I'm searching for depth, I really am. I want to believe there's more to these girls than looks and relationships, but I can't find it. They never pause to reflect, never ask, "How is this changing me? How might this affect me? How could I be different?" Not even, "Why is Josh not talking to me?" Jan analyzes his words, but she doesn't analyze herself. Instead of being realistic, she assumes that since he didn't ask her out as soon as he dumped his girlfriend, there's something wrong.
I've read other girl books I didn't like. I've read books I didn't agree with. I've read Sarah Dessen, and I've had a hard time identifying with her party-hard characters that see things oppositely from me. But at least they think. No matter how much I don't get them, I like them because they know what they're doing and how they're reacting to it. Jan and Rebecca, in comparison (and even without comparison) are about as shallow as a lake that dried up ten thousand years ago. I know that's a bad comparison. This is a bad book.

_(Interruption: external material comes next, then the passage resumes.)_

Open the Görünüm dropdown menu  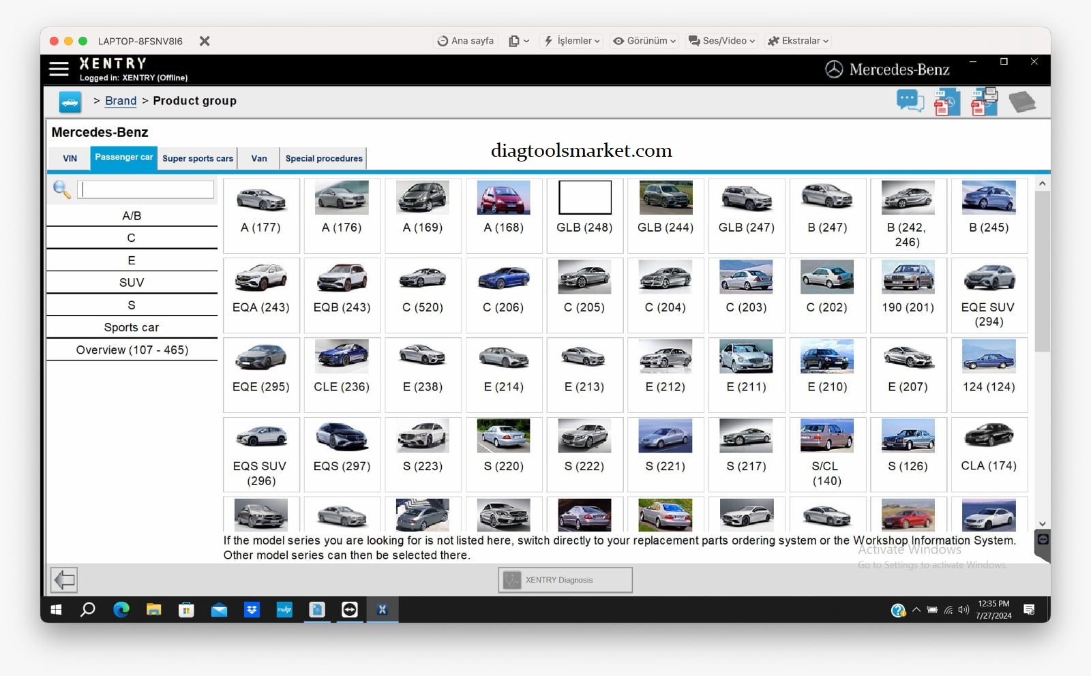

Okay, some redeeming factors: It's well-written, it's true to life in some respects, and it's kind of interesting. Mostly, though, I feel like I got nothing from this book, other than ideas of how not to be. Confessions would wilt on the shelf next to Princess Diaries, Sisterhood of the Traveling Pants, or Flipped. It's not that classic. There are probably a lot of junior high and high school students who would enjoy the book, but there are dozens of other books that would be more entertaining, thought-provoking, and decent. Apologies to Melissa Kantor, but now all our confessions are out.